***** Data provided *****

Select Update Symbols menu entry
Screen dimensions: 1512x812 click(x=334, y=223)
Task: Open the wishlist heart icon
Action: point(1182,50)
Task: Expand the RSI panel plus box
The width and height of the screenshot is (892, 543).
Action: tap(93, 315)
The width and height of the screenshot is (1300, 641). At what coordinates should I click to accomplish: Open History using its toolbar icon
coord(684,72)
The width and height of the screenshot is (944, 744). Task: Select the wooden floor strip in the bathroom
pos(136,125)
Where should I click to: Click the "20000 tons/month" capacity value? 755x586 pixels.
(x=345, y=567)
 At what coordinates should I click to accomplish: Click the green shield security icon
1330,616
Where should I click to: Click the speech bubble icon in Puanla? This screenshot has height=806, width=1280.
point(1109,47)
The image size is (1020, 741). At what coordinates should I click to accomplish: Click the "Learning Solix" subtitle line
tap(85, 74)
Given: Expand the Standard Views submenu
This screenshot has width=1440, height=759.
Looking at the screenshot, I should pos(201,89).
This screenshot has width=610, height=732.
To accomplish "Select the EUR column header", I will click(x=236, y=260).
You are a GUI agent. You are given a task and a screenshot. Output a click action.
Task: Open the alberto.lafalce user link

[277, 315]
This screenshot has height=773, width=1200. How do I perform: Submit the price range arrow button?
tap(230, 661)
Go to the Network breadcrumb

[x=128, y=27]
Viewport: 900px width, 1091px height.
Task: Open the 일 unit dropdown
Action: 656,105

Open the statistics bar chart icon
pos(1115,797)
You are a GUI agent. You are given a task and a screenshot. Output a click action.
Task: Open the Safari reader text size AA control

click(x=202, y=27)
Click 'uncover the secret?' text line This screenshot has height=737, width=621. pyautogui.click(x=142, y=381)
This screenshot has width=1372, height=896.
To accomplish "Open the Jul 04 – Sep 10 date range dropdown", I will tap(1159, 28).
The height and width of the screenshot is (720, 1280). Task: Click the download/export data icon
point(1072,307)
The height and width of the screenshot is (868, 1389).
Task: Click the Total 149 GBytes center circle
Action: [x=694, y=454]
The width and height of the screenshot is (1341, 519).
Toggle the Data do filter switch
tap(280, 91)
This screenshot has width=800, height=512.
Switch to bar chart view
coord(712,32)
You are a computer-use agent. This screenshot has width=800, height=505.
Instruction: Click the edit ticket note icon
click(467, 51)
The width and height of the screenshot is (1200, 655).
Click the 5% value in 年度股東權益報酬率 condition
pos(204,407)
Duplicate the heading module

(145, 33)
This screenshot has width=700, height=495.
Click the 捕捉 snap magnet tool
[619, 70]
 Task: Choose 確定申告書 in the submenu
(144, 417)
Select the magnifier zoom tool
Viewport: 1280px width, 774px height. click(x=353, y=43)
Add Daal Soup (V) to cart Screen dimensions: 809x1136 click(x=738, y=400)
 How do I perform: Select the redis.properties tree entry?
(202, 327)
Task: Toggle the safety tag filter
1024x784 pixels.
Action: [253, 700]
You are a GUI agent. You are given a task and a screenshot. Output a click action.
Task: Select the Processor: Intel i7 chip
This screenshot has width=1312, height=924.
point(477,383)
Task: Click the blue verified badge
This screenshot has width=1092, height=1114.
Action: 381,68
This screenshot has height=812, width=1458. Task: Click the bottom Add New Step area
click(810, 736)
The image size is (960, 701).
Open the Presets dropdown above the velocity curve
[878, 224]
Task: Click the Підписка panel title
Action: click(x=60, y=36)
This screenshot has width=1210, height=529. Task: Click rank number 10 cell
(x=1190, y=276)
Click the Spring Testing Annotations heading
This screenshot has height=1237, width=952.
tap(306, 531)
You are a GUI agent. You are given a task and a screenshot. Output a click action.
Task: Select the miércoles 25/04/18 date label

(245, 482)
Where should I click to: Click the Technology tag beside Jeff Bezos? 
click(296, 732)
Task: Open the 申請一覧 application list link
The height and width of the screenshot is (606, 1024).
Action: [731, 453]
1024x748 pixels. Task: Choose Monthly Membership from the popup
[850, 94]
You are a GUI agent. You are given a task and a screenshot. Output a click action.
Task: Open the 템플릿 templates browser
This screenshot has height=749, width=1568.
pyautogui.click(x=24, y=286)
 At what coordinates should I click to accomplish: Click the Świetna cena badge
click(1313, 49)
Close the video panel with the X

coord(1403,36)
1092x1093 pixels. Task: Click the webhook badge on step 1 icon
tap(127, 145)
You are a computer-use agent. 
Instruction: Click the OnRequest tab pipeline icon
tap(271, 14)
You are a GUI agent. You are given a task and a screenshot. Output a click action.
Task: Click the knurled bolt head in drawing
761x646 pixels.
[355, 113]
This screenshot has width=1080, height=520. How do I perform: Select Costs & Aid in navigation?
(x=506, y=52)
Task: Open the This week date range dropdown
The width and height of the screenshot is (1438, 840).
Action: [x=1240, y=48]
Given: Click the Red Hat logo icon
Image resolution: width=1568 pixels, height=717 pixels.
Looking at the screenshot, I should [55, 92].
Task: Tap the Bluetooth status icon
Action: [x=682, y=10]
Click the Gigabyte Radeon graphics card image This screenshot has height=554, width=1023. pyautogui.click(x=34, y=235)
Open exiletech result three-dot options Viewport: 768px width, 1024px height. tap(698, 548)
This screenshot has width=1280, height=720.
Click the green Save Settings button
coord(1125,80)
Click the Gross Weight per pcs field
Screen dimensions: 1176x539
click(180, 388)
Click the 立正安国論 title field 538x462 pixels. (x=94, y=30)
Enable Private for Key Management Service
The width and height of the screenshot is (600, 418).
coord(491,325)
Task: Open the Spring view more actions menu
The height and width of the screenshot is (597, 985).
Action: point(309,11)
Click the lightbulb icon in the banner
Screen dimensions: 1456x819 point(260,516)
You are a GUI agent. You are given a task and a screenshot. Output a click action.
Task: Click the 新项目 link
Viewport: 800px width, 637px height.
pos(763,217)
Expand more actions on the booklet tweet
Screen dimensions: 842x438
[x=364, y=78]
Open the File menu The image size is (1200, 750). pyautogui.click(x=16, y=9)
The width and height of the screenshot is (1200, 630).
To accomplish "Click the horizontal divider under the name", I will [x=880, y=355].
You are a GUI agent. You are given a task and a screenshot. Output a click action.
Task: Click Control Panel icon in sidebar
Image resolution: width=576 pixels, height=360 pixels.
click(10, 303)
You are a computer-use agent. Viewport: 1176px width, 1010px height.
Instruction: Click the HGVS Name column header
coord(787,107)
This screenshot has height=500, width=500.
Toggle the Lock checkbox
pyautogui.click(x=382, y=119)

*****

*Instructions to follow*
Report the number of lines above that contain the word "actions", and only that number.

*Result below*
2